Na reunião de dois dias em Nova Deli, as fortes divergências sobre a guerra na Ucrânia, a eliminação progressiva das energias fósseis e a restruturação de dívida deverão dominar os debates e, provavelmente, impedir qualquer acordo do grupo, que agrega as 19 maiores economias do mundo e a União Europeia (UE).

Executive Digest com Lusa

Arranca hoje a cimeira do G20, reunião de chefes de Estado e de Governo do bloco das 19 maiores economias do mundo e União Europeia (UE). O encontro é acolhido este fim se semana, na Índia, e o Presidente norte-americano, Joe Biden, tentará beneficiar da ausência dos homólogos chinês e russo para reforçar as suas alianças dentro do bloco fortemente dividido.

Na reunião de dois dias em Nova Deli, as fortes divergências sobre a guerra na Ucrânia, a eliminação progressiva das energias fósseis e a restruturação de dívida deverão dominar os debates e, provavelmente, impedir qualquer acordo do grupo, que agrega as 19 maiores economias do mundo e a União Europeia (UE).

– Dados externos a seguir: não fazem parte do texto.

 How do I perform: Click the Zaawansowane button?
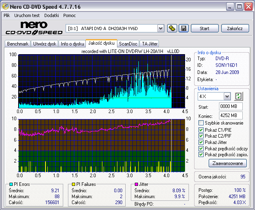pos(227,163)
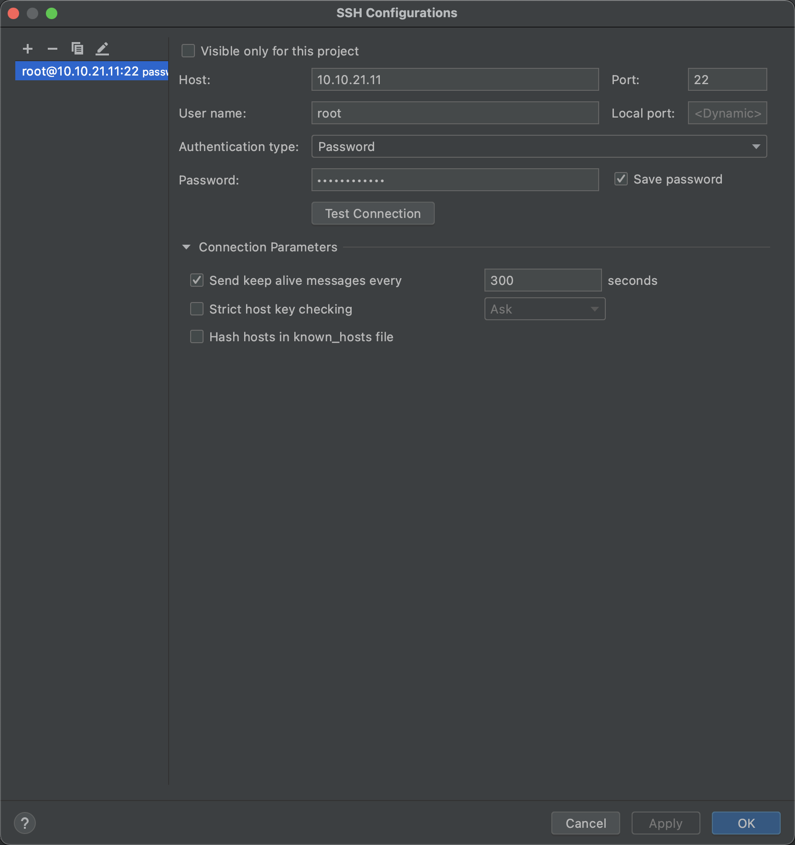Add a new SSH configuration
Image resolution: width=795 pixels, height=845 pixels.
[28, 49]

Joe Biden falará de “uma série de iniciativas conjuntas para enfrentar os problemas globais“, nomeadamente as alterações climáticas e “mitigar as consequências económicas e sociais da guerra travada pela Rússia na Ucrânia”, declarou o conselheiro para a Segurança Nacional da Casa Branca, Jake Sullivan.

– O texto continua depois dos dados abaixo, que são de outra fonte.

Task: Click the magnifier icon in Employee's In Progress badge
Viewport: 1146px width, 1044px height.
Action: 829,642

O Presidente chinês, Xi Jinping, não participará na cimeira, que decorre numa altura em que se exacerbam as tensões comerciais e geopolíticas com os Estados Unidos e a Índia, com a qual a China partilha uma longa fronteira de traçado contestado.

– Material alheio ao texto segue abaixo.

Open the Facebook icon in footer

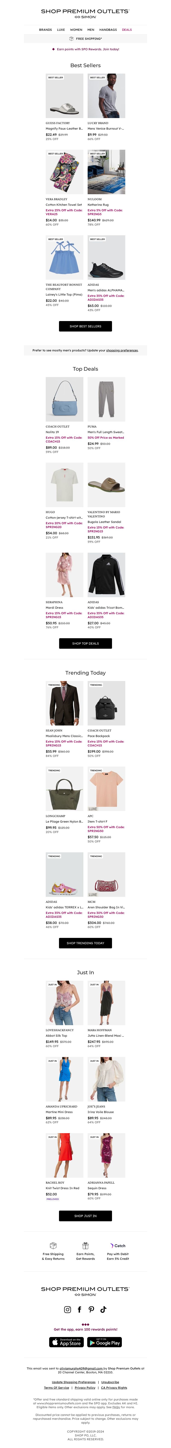[x=79, y=1309]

Pequim está também irritada com o facto de a Índia ser membro do Quad (Diálogo de Segurança Quadrilateral), uma parceria de segurança com a Austrália, o Japão e os Estados Unidos que a China vê como uma iniciativa para combater a sua influência.

As autoridades chinesas não explicaram por que razão Xi não participará na cimeira de 9 e 10 de setembro, tendo-se limitado a confirmar que o primeiro-ministro, Li Qiang, se juntará aos dirigentes do G20, cujos países representam cerca de 85% da economia mundial e das emissões de gases com efeito de estufa.

A ausência do Presidente chinês poderá afetar os esforços de Washington para que o G20 continue a ser o principal fórum de cooperação económica mundial.

Sem a participação da China, existe o risco de haver questões que não vejam a luz do dia ou de não se chegar a uma conclusão lógica”, considerou o professor de Ciência Política indiano Happymon Jacob, da Universidade Jawaharlal Nehru.

Outra sombra que paira sobre a cimeira é a guerra na Ucrânia, e o Presidente russo, Vladimir Putin, estará também ausente, substituído pelo seu ministro dos Negócios Estrangeiros, Serguei Lavrov.

Putin é desde março alvo de um mandado de captura do Tribunal Penal Internacional (TPI), que o acusa de crimes de guerra pela deportação ilegal de crianças ucranianas. O Kremlin (presidência russa) classificou tais acusações como “nulas e inválidas”.

Enquanto a Rússia não puser fim a esta guerra, não será possível haver ‘business as usual’ (que as coisas decorram com normalidade)”, considerou o porta-voz do Governo alemão, Wolfgang Buechner.

As crises globais com as quais o G20 se confronta são “muito mais difíceis, mais complicadas e mais preocupantes do que foram durante muito tempo”, sublinhou, por sua vez, o ministro dos Negócios Estrangeiros indiano, S. Jaishankar.

A Índia, que acaba de consolidar o seu estatuto de potência espacial, ao colocar uma nave espacial na Lua em agosto, vê na sua presidência do G20 um momento de viragem que fará definitivamente dela um ator global de primeira ordem.